PVMVT, portal vein and mesenteric vein thrombosis; PV, portal vein; SMV, superior mesenteric vein; SV, splenic vein; HD, hospital day; tPA, tissue plasminogen activator; SMA, superior mesenteric artery; TAH/BSO, total abdominal histerectomy and bilateral salpingo-oophorectomy; PTA, percutaneous angioplasty; SMV, superior mesenteric vein.

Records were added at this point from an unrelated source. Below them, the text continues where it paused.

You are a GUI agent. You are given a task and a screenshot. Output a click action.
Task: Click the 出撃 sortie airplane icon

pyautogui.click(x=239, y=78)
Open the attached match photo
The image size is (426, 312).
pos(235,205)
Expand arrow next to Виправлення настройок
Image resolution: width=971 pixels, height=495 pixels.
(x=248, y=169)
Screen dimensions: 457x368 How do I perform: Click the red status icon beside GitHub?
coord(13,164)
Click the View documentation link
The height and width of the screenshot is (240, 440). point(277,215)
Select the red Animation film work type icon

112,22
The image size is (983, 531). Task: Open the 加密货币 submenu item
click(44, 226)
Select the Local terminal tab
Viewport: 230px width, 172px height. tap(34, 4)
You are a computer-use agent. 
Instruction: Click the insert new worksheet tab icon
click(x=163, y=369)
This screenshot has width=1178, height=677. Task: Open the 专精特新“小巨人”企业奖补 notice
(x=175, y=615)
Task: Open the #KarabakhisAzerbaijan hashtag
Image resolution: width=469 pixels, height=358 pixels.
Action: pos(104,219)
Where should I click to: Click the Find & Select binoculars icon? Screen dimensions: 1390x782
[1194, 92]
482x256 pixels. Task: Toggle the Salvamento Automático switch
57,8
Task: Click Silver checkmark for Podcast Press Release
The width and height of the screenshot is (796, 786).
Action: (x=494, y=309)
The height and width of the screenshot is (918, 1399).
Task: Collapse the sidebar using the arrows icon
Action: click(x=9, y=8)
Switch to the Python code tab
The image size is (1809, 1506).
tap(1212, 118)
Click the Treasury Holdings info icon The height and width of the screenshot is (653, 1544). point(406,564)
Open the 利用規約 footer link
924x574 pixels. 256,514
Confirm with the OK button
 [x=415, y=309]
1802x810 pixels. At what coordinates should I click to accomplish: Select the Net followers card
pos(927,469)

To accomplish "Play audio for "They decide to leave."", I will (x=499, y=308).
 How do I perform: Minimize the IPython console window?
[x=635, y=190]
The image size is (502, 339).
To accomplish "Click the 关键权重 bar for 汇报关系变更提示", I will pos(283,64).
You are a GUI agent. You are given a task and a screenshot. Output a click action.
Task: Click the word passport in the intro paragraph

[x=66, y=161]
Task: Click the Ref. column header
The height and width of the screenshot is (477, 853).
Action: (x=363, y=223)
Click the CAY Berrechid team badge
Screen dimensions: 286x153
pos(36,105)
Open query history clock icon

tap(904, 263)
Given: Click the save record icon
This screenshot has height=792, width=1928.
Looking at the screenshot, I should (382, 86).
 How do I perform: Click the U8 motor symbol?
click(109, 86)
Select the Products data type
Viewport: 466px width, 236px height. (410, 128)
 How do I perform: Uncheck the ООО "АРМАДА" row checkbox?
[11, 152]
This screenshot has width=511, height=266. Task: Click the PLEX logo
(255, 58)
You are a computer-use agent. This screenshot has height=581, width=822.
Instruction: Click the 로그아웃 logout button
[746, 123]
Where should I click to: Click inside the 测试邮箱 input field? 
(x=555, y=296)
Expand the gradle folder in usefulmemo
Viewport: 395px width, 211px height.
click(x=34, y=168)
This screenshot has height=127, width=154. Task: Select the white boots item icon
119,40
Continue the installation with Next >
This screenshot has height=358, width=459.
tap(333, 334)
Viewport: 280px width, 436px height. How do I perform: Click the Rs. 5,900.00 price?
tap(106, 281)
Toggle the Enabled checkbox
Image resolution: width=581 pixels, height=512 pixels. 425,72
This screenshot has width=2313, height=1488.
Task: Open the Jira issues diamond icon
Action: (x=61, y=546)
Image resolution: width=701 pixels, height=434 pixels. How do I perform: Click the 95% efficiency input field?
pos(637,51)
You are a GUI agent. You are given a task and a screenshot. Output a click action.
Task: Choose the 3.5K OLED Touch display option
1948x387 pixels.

"~" indicates lack of information in the original case report.
CONCLUSION
In patients with symptomatic PVMVT without symptoms and signs of surgical abdomen, mechanical thrombectomy-assisted thrombolysis via an endovascular approach may be a safe and effective treatment option. This approach enables rapid debulking of the thrombus and facilitates rapid recanalization of mesenteric and portal venous flow, which results in prompt subsidence of symptoms and prevents unnecessary bowel resection. This approach can also reduce potential bleeding complications in compromised patient by decreasing the duration and amount of thrombolytic agent used [2,3,4,5]. However, more clinical data of the outcomes achieved using percutaneous mechanical thrombectomy-assisted thrombolysis to treat PVMVT are required; further long term follow-up and clinical studies are needed to determine the feasibility of an endovascular approach for treating this potentially fatal disease.
Footnotes
No potential conflict of interest relevant to this article was reported.